The fact that in the present case an assessment was made within the statutory period distinguishes it from Commissioner of Internal Revenue v. U. S. Refractories Corporation (C.C.A.) 64 F.(2d) 69, in which no assessment had been made within the statutory period and no assessment had been made before June 2, 1924. Naturally, the plain provisions of section 611 excluded the situation presented in that case and that statute did not operate to save the tax.

What has been said makes it unnecessary to determine the fact question whether or not as a matter of fact the waiver filed by this taxpayer on December 9, 1925, was intended to include 1917 taxes.

It is also unnecessary to determine whether or not this suit was properly brought for taxes for the year 1918 instead of taxes for the .year 1917. The plaintiff had to sue for the 1918 taxes in order to maintain consistency with his theory that the 1917 deficiency which was. used as a credit was void.
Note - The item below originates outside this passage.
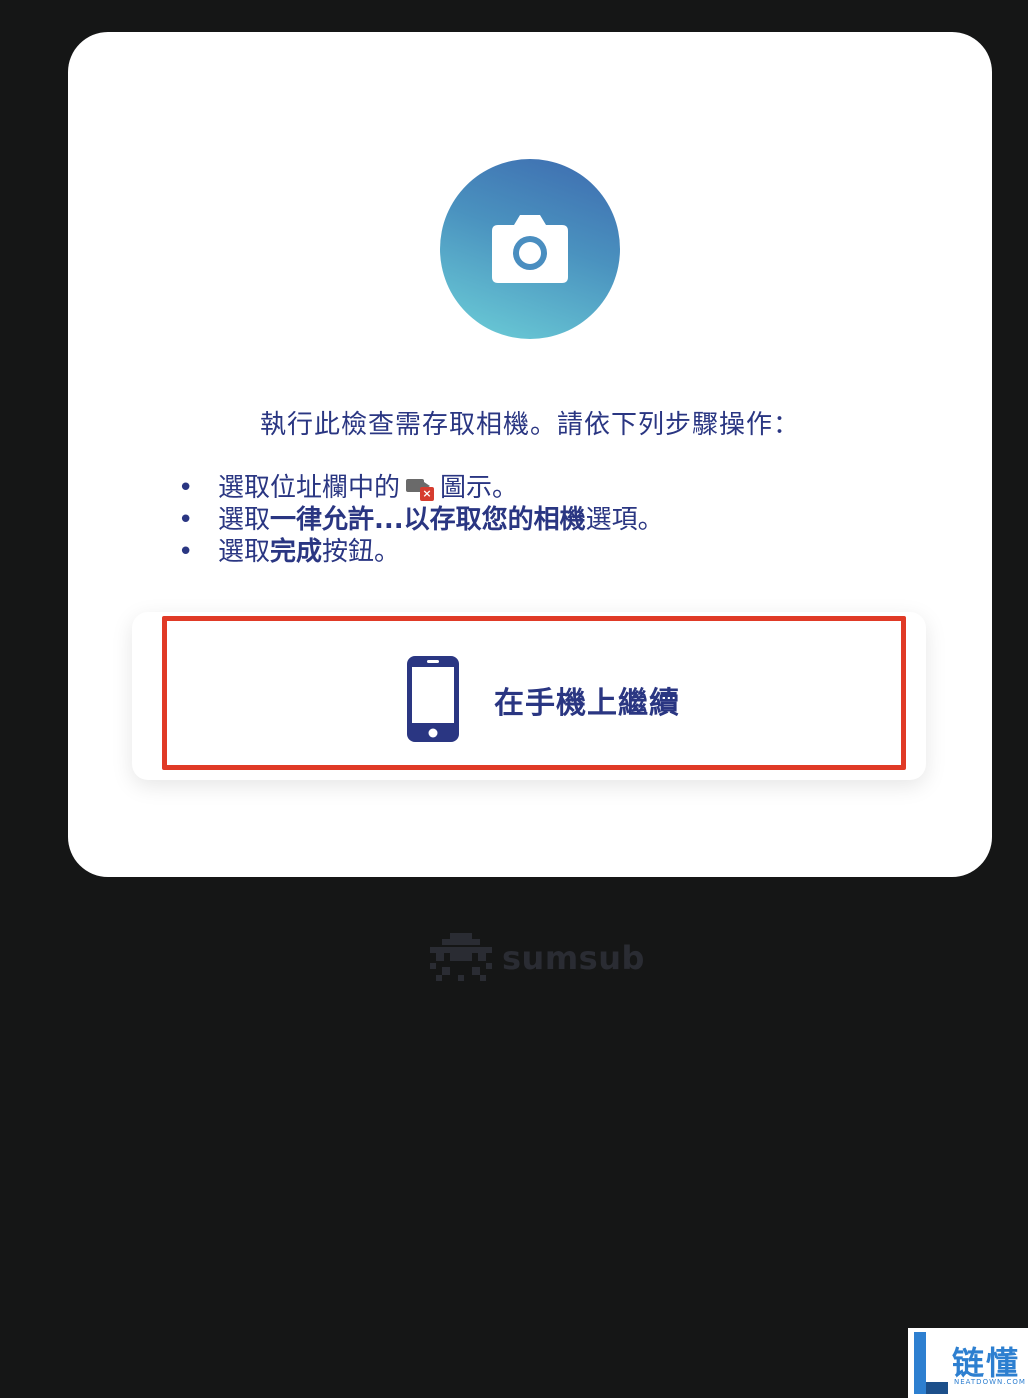  Describe the element at coordinates (574, 958) in the screenshot. I see `brand-name: sumsub` at that location.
See Parks & Woolson Machine Co. v. U. S. (Ct.Cl.) 58 F.(2d) 868; Routzahn v. Reeves Bros. Co. (C.C.A.) 59 F.(2d) 915, 918; Peerless Paper Box Mfg. Co. v. Routzahn (D.C.) 22 F.(2d) 459; Lowe Bros. Co. v. U. S. (D.C.) 8 F.Supp. 1016.

At the hearing, the parties submitted an agreed statement of facts which are adopted by the court as special findings. In addition thereto all statements of fact made in the foregoing opinion may be taken as special findings.

The defendant’s first, second, third, fourth, and fifth requests for conclusions of law are all affirmed.

The plaintiff’s first, second, and sixth request for conclusions, of law are denied. The plaintiff’s third, fourth, and fifth requests for conclusions of law are not material and are answered.

Plaintiff’s petition may be dismissed.